Problem to solve —
Return every record below exactly as written, omitting any pictures.

Information supplied START

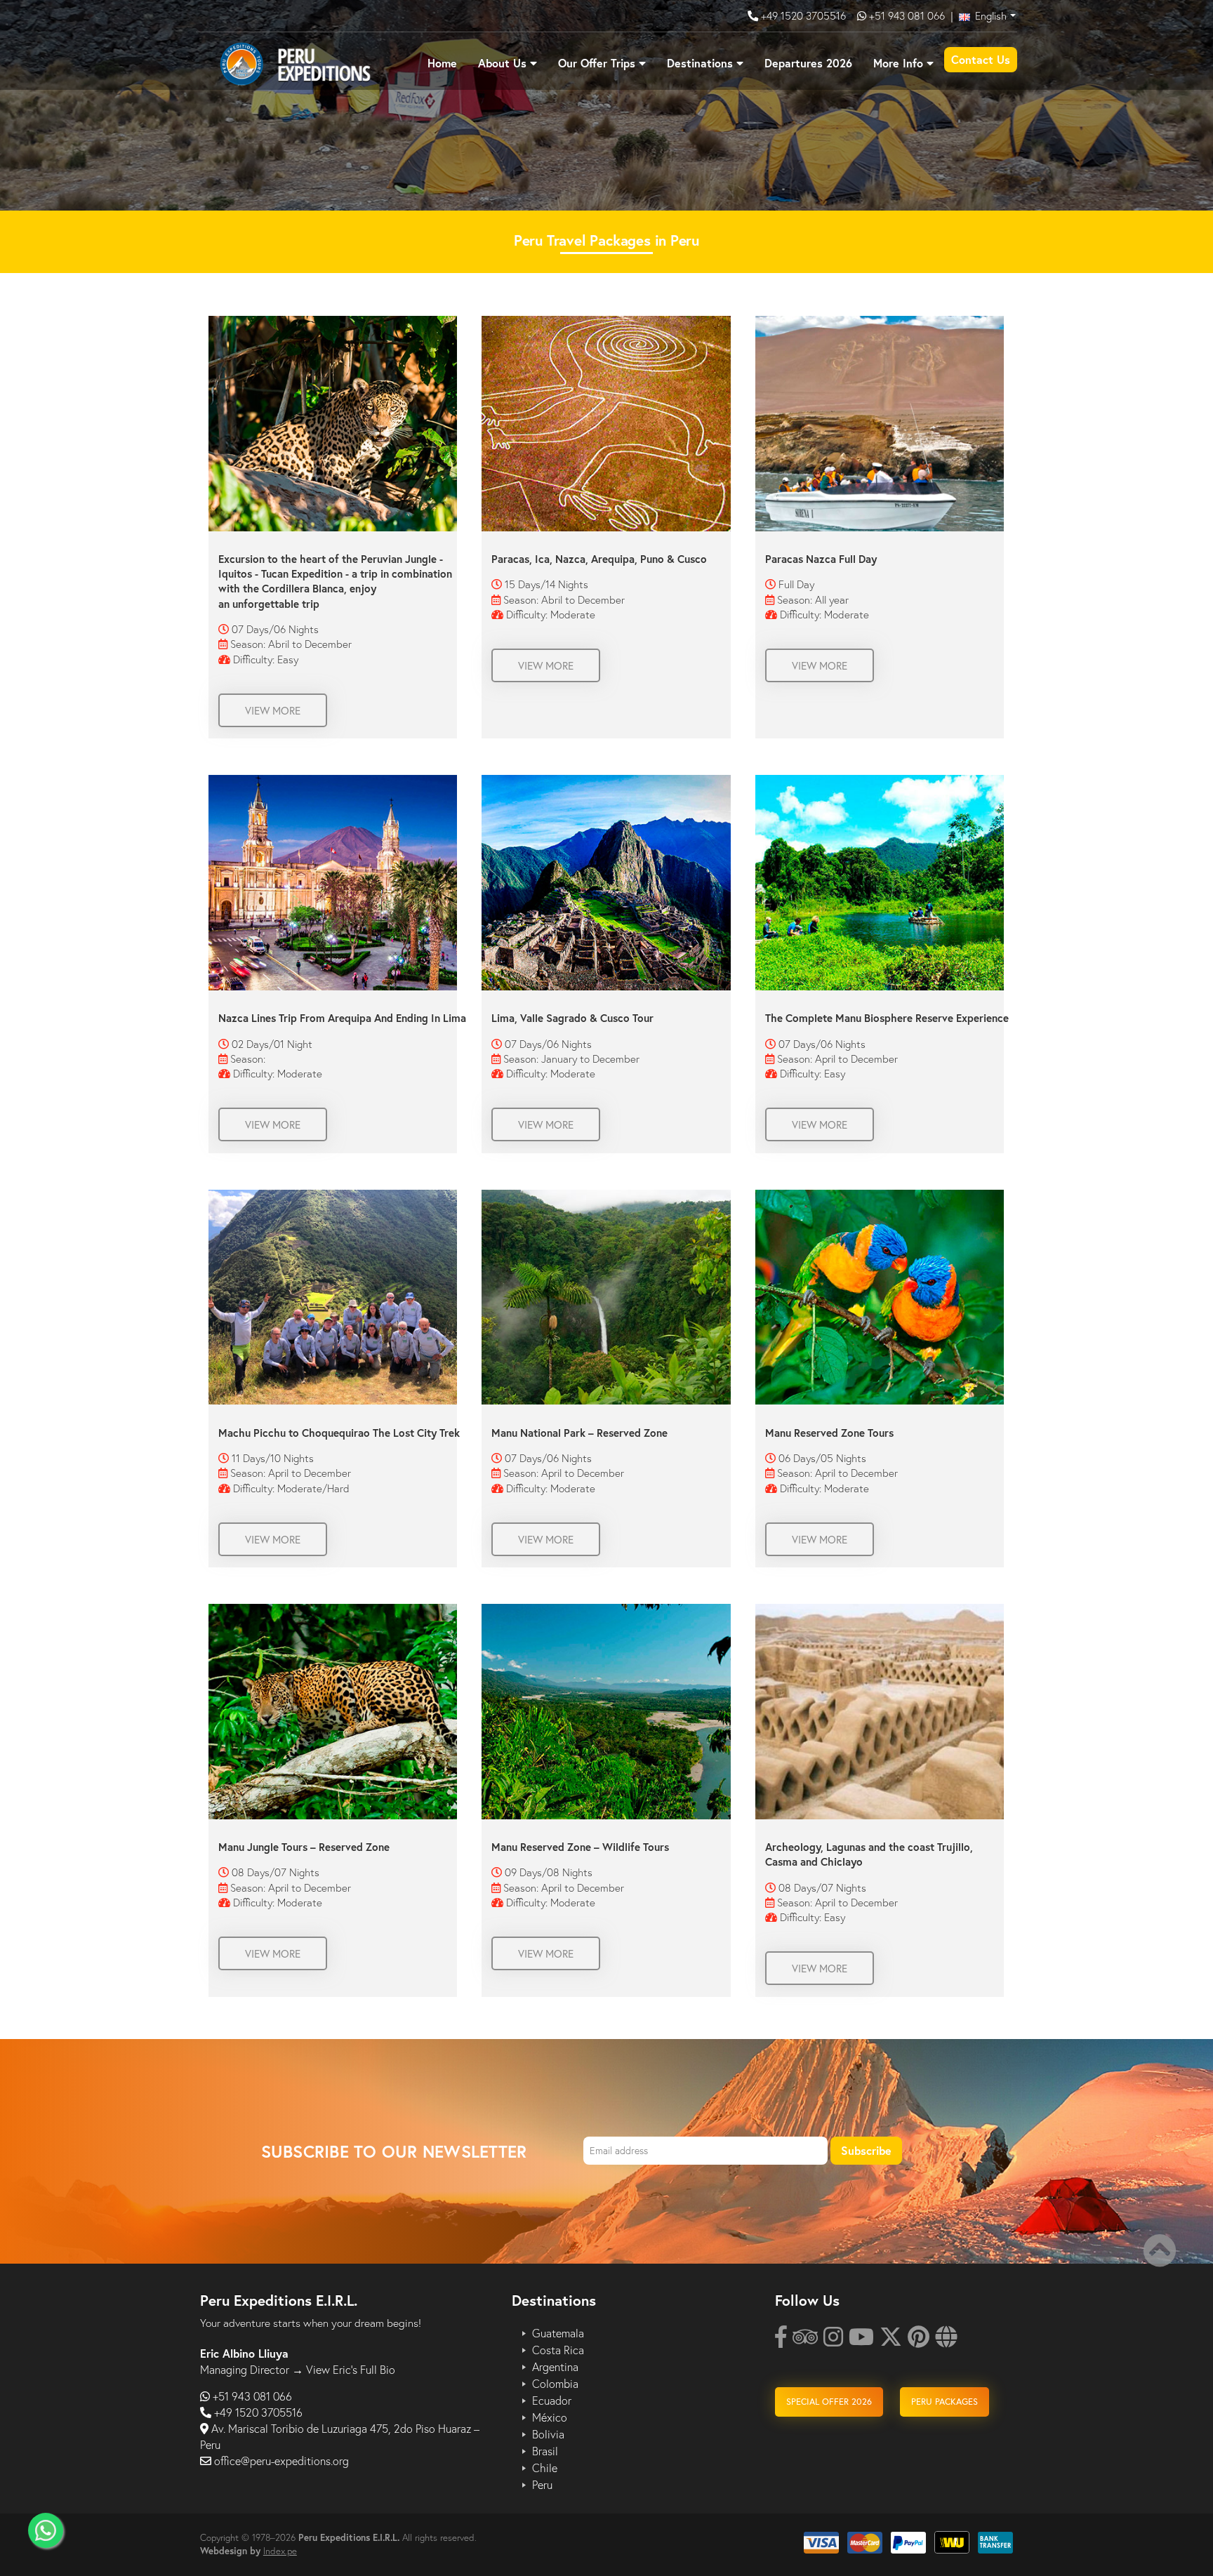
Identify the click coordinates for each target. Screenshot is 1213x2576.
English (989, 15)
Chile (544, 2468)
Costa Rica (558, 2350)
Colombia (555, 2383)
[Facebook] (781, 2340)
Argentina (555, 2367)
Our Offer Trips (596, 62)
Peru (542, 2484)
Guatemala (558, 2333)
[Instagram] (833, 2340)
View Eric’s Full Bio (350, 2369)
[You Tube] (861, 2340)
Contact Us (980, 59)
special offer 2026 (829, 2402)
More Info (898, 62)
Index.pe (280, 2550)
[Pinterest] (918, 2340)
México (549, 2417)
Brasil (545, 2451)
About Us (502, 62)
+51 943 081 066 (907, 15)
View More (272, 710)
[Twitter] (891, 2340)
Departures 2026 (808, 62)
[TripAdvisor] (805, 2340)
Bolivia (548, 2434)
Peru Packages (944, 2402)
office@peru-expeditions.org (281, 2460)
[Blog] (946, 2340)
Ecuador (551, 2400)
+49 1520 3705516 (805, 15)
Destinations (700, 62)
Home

Information supplied END

Response —
Identify the click coordinates for each target. Screenshot is 1213x2576.
English (989, 15)
Chile (544, 2468)
Costa Rica (558, 2350)
Colombia (555, 2383)
[Facebook] (781, 2340)
Argentina (555, 2367)
Our Offer Trips (596, 62)
Peru (542, 2484)
Guatemala (558, 2333)
[Instagram] (833, 2340)
View Eric’s Full Bio (350, 2369)
[You Tube] (861, 2340)
Contact Us (980, 59)
special offer 2026 (829, 2402)
More Info (898, 62)
Index.pe (280, 2550)
[Pinterest] (918, 2340)
México (549, 2417)
Brasil (545, 2451)
About Us (502, 62)
+51 943 081 066 (907, 15)
View More (272, 710)
[Twitter] (891, 2340)
Departures 2026 (808, 62)
[TripAdvisor] (805, 2340)
Bolivia (548, 2434)
Peru Packages (944, 2402)
office@peru-expeditions.org (281, 2460)
[Blog] (946, 2340)
Ecuador (551, 2400)
+49 1520 3705516 (805, 15)
Destinations (700, 62)
Home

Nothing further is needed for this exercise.